■ WHAT YOU WILL DO: Reproduce the data below in full, renaming every "GUI agent" to "desktop agent" and leaving all other text unchanged.

Click-target data:
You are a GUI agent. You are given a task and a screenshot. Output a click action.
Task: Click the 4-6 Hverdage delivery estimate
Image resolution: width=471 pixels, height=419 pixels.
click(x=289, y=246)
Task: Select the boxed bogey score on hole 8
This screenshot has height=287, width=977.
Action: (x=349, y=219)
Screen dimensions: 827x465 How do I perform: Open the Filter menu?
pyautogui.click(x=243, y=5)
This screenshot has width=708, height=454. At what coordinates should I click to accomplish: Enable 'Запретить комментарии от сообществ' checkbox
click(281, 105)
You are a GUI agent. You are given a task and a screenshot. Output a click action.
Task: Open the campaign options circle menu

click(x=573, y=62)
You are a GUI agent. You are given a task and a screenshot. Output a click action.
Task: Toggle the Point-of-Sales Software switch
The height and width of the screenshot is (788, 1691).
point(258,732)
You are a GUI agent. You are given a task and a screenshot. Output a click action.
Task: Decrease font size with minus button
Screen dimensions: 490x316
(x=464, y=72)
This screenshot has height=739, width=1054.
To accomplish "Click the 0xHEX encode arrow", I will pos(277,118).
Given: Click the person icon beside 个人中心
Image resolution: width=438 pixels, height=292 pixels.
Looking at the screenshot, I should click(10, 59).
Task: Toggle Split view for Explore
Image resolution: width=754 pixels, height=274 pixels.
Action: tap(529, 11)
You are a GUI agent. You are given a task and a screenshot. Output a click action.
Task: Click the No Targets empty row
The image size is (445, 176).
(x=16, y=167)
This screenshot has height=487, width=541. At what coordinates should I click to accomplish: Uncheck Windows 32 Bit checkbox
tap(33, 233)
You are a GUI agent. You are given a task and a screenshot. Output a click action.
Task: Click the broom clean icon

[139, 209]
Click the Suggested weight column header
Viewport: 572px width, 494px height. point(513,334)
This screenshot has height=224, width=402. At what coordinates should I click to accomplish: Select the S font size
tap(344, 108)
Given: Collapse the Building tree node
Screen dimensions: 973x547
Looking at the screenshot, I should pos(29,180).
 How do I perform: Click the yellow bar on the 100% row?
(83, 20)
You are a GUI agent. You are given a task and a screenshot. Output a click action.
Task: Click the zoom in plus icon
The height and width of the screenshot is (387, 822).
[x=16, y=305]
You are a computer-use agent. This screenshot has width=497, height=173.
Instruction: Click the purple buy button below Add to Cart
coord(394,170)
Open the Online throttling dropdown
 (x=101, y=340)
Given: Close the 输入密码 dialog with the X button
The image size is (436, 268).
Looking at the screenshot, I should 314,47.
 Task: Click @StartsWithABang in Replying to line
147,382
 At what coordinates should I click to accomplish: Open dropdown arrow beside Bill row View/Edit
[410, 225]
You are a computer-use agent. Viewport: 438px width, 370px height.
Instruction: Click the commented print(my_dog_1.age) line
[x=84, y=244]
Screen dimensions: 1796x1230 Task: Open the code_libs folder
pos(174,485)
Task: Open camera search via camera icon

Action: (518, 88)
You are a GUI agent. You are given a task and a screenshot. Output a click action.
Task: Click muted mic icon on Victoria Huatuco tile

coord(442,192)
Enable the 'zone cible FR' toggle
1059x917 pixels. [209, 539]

■ WRITTEN RESPONSE:
You are a desktop agent. You are given a task and a screenshot. Output a click action.
Task: Click the 4-6 Hverdage delivery estimate
Image resolution: width=471 pixels, height=419 pixels.
click(x=289, y=246)
Task: Select the boxed bogey score on hole 8
This screenshot has height=287, width=977.
Action: (x=349, y=219)
Screen dimensions: 827x465 How do I perform: Open the Filter menu?
pyautogui.click(x=243, y=5)
This screenshot has width=708, height=454. At what coordinates should I click to accomplish: Enable 'Запретить комментарии от сообществ' checkbox
click(281, 105)
You are a desktop agent. You are given a task and a screenshot. Output a click action.
Task: Open the campaign options circle menu

click(x=573, y=62)
You are a desktop agent. You are given a task and a screenshot. Output a click action.
Task: Toggle the Point-of-Sales Software switch
The height and width of the screenshot is (788, 1691).
point(258,732)
You are a desktop agent. You are given a task and a screenshot. Output a click action.
Task: Decrease font size with minus button
Screen dimensions: 490x316
(x=464, y=72)
This screenshot has height=739, width=1054.
To accomplish "Click the 0xHEX encode arrow", I will pos(277,118).
Given: Click the person icon beside 个人中心
Image resolution: width=438 pixels, height=292 pixels.
Looking at the screenshot, I should click(10, 59).
Task: Toggle Split view for Explore
Image resolution: width=754 pixels, height=274 pixels.
Action: tap(529, 11)
You are a desktop agent. You are given a task and a screenshot. Output a click action.
Task: Click the No Targets empty row
The image size is (445, 176).
(x=16, y=167)
This screenshot has height=487, width=541. At what coordinates should I click to accomplish: Uncheck Windows 32 Bit checkbox
tap(33, 233)
You are a desktop agent. You are given a task and a screenshot. Output a click action.
Task: Click the broom clean icon

[139, 209]
Click the Suggested weight column header
Viewport: 572px width, 494px height. point(513,334)
This screenshot has height=224, width=402. At what coordinates should I click to accomplish: Select the S font size
tap(344, 108)
Given: Collapse the Building tree node
Screen dimensions: 973x547
Looking at the screenshot, I should pos(29,180).
 How do I perform: Click the yellow bar on the 100% row?
(83, 20)
You are a desktop agent. You are given a task and a screenshot. Output a click action.
Task: Click the zoom in plus icon
The height and width of the screenshot is (387, 822).
[x=16, y=305]
You are a computer-use agent. This screenshot has width=497, height=173.
Instruction: Click the purple buy button below Add to Cart
coord(394,170)
Open the Online throttling dropdown
 (x=101, y=340)
Given: Close the 输入密码 dialog with the X button
The image size is (436, 268).
Looking at the screenshot, I should 314,47.
 Task: Click @StartsWithABang in Replying to line
147,382
 At what coordinates should I click to accomplish: Open dropdown arrow beside Bill row View/Edit
[410, 225]
You are a computer-use agent. Viewport: 438px width, 370px height.
Instruction: Click the commented print(my_dog_1.age) line
[x=84, y=244]
Screen dimensions: 1796x1230 Task: Open the code_libs folder
pos(174,485)
Task: Open camera search via camera icon

Action: (518, 88)
You are a desktop agent. You are given a task and a screenshot. Output a click action.
Task: Click muted mic icon on Victoria Huatuco tile

coord(442,192)
Enable the 'zone cible FR' toggle
1059x917 pixels. [209, 539]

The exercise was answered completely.